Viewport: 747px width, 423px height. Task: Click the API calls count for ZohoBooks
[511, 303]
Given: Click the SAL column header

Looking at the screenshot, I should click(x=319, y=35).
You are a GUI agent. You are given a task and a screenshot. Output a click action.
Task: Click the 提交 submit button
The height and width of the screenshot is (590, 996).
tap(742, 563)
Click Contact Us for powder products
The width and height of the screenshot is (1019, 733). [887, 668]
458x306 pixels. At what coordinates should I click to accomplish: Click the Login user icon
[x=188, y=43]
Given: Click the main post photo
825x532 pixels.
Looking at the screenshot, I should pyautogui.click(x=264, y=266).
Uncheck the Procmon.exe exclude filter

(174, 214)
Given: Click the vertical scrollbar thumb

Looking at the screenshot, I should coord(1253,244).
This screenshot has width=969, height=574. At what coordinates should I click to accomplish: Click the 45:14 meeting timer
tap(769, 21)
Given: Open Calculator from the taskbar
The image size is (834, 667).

========

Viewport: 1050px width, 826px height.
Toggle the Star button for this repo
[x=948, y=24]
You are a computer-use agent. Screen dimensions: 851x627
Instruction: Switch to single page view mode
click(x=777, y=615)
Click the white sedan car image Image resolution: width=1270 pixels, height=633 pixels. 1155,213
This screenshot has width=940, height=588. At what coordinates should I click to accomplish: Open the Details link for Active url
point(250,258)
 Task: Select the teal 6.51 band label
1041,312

========

- [Assignment] Would you retype the lines above from the one with "The height and" down to the one with "The image size is (834, 667).", word for word, both ends included and no other lines?

- [Exercise output]
The height and width of the screenshot is (590, 996).
tap(742, 563)
Click Contact Us for powder products
The width and height of the screenshot is (1019, 733). [887, 668]
458x306 pixels. At what coordinates should I click to accomplish: Click the Login user icon
[x=188, y=43]
Given: Click the main post photo
825x532 pixels.
Looking at the screenshot, I should pyautogui.click(x=264, y=266).
Uncheck the Procmon.exe exclude filter

(174, 214)
Given: Click the vertical scrollbar thumb

Looking at the screenshot, I should coord(1253,244).
This screenshot has width=969, height=574. At what coordinates should I click to accomplish: Click the 45:14 meeting timer
tap(769, 21)
Given: Open Calculator from the taskbar
The image size is (834, 667).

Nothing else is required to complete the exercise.